Not less than three out of the four largest commercial bank in the country have recorded drop in thier Loan-To-Deposit ratio (LTD) half year of 2017 (H1), due to macro economy challenges in the country during period considered.
The loan-to-deposit ratio, as its name implies, represents the ratio of a bank’s total outstanding loans for a period to its total deposit balance over the same period.
LTD, therefore, can be described as a commonly used statistic for assessing a bank’s liquidity by dividing the bank’s total loans by its total deposit.
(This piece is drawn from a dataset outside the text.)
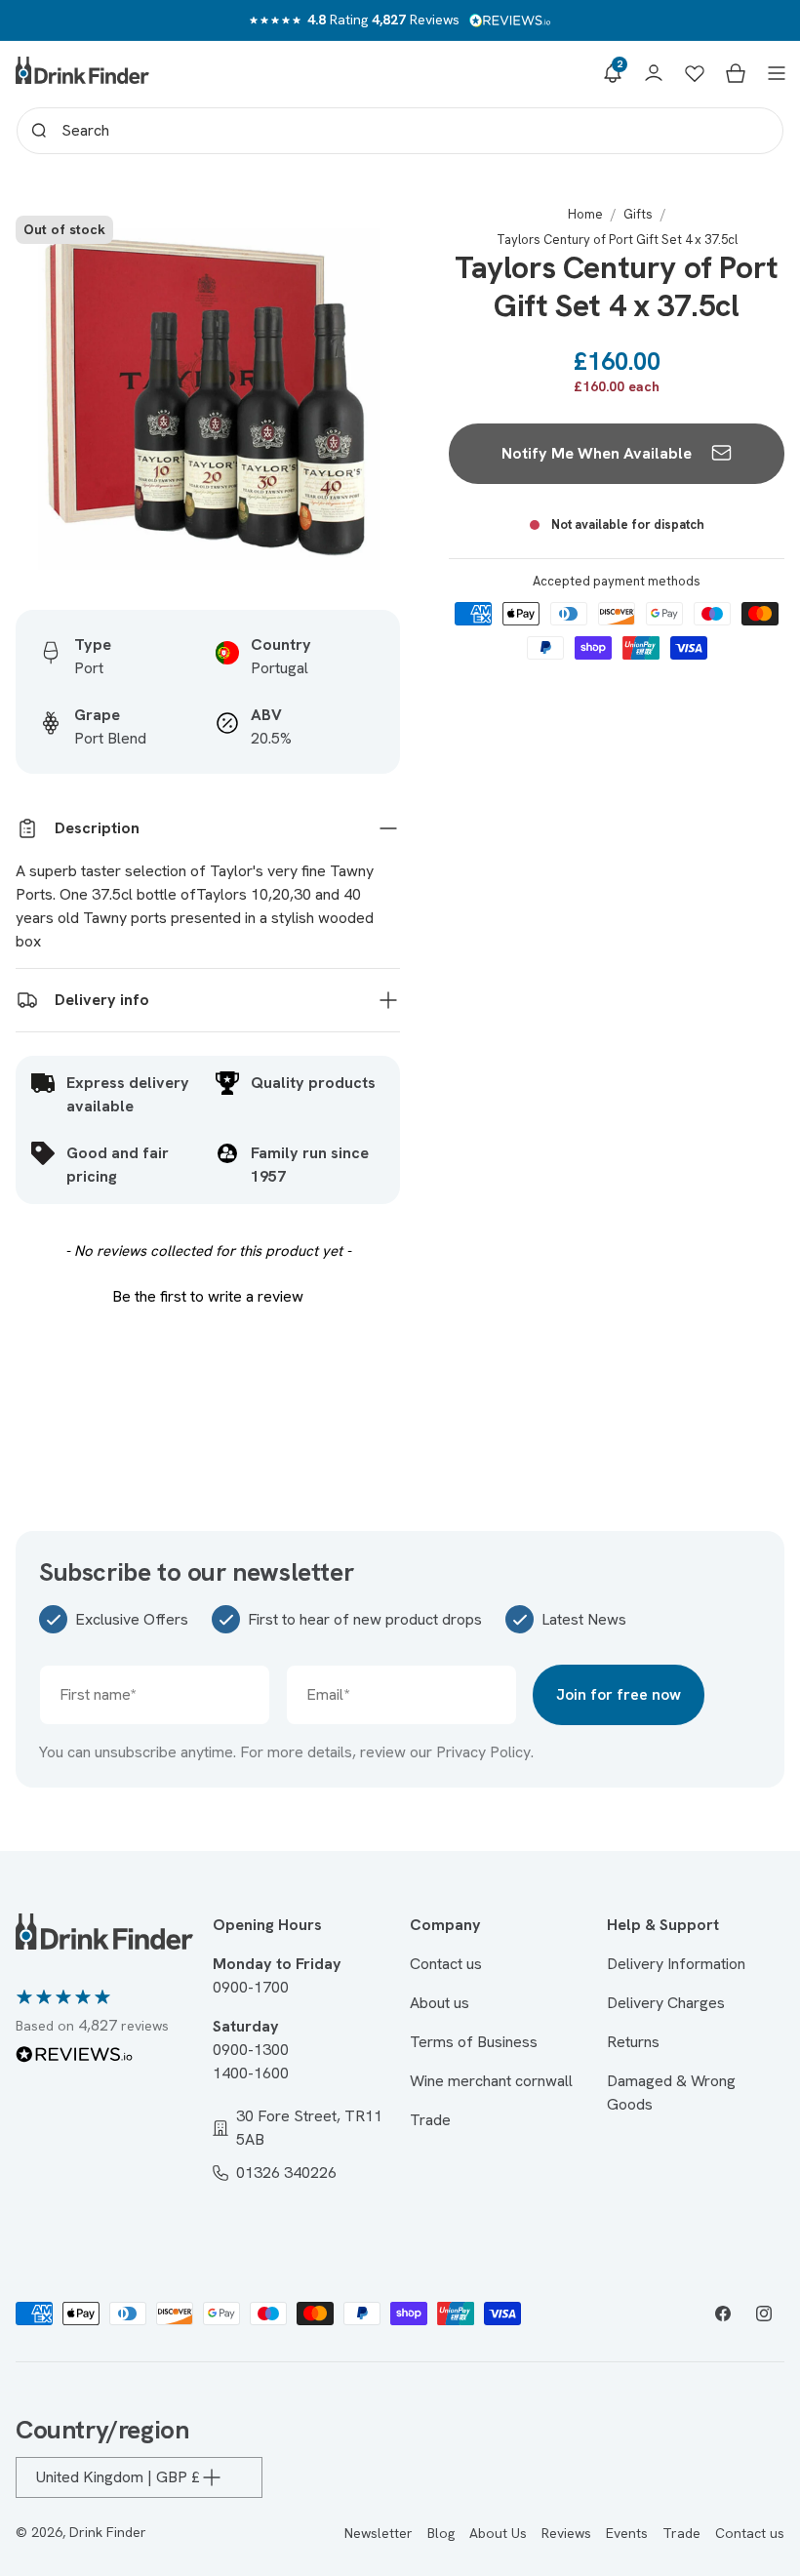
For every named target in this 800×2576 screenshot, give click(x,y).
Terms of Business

But if the ratio is too high, it means that the bank may not have enough liquidity to cover any unforeseen fund requirements, and conversely, if the ratio is too low, the bank may not be earning as much as it could be.
However, as the Tier-1 banks, remained to be the driving force behind credit to real sector of the economy, the subsequent drop in Tier-1 banks include, Zenith Bank Plc, First Bank of Nigeria Holdings Plc uaranty Trust Bank Plc (GTBank) while United Bank for Africa Plc (UBA) loan-to-deposit increased marginally.
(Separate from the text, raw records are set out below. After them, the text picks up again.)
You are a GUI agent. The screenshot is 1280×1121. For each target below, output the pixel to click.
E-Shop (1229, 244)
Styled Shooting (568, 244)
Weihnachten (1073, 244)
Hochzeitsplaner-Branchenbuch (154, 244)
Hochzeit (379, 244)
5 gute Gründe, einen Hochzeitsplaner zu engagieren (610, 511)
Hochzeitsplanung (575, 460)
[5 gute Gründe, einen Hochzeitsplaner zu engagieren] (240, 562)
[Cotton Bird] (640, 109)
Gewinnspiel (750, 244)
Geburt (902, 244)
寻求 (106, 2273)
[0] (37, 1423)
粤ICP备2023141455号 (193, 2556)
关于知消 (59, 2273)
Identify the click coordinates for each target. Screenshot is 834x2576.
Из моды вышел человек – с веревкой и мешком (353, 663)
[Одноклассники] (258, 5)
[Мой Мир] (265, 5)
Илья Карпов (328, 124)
The Central Bank of Nigeria (CBN) decision to hold its Monetary Policy Rate (MPR) at 14 per cent in 2017 has been an important factor behind the slow but steady recovery of the Nation’s economy.
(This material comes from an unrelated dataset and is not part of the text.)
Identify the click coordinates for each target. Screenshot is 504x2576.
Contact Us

But it has had a positive as well as negative impact on the interest banks charge customers on loan granted.
According to our correspondent’s findings, a combination of prudence shows that Tier-1 banks loan-to-deposit ratio is average at 60 -70 per cent in the half year of 2017.
First Bank of Nigeria Holdings’ thus recorded loan-to-deposit ratio of 74.50per cent in H1 2017 from 77.1 per cent recorded in 2016 while UBA’s loan-to-deposit moved from 61 per cent to 64 per cent in H1 2016.
This means that First Bank of Nigeria has an extremely risk-averse business model that focuses almost entirely on traditional banking services, and its regional focus also supports its high loan-to-deposit ratio.
First Bank of Nigeria Holdings has more outstanding deposit and loan to customers better than other Tier-1 banks, which is why it enjoys a loan-to-deposit ratio of 77.1 per cent in 2016 financial year despite the difficult but improving market condition.
On the other hand, the two tier-1 banks– GTBank and Zenith Bank– have significant custody banking services, which require them to keep more of their deposits liquid.
For the half year of 2017, GTBank loan-to-deposit dropped from 75.30 per cent in 2016 to 73.70 per cent in H1 2017 while Zenith Bank loan-to-deposit closed H1 2017 at 66.2 per cent from 67.8 per cent recorded in 2016.
Zenith Bank has seen the lowest change in this figure recently, as its geographically diversified business model has allowed it to leverage its presence in key developing nations to grow both deposits as well as loans at roughly the same rate.
Meanwhile, virtually all the bank listed on The Nigeria Stock Exchange (NSE) recorded a whopping N230.6 billion Non Performing Loans (NPLs) during the same period under review, which was also linked to the economic challenges, owing to the unpaid debt by bank customers.
However, latest Fitch ratings has, however, affirms Nigeria sovereign ratings at B+; negative outlook, says the Africa’s largest economy ratings supported by large, diversified economy, significant oil reserves, net external creditor position, among other factors.
But looking at commercial bank N230.6 billion bad loans in half year (H1) 2017, it showed that the amount was higher than N76.5 or 3.4 per cent from N222.9 billion provided by these 13 banks for bad loans in H1 2016 confirms Macro economy challenges and banks prudential provision for 9mobile, the mobile operator formerly known as Etisalat Nigeria.
According to information gathered by our correspondent, both lenders make huge provision for their 9mobile loans that went bad that reflected in their half year results.
Even though the latest National Bureau of Statistics (NBS) Gross Domestic Product (GDP) growth rate after contracting for fifth consecutive period, showed that the Africa’s largest economy has exit its worst recession in 29 years, Managing Director, Highcap Securities Limited, Mr. David Adonri,s aid that the country’s economic downturn has impacted on loans provided by banks.
According to him, “As a result of recession this year, bad loans in the banking sector have increased because companies that borrowed those loans have failed to pay back. Banks are doing the right thing by making provision for these bad loans.
“Since those loans are nothing performing and it is doubted if those loans can be recovered, banks are forced to charge the losses from their profit. If those loans are recovered in future, they will be written back as profit”, he explained.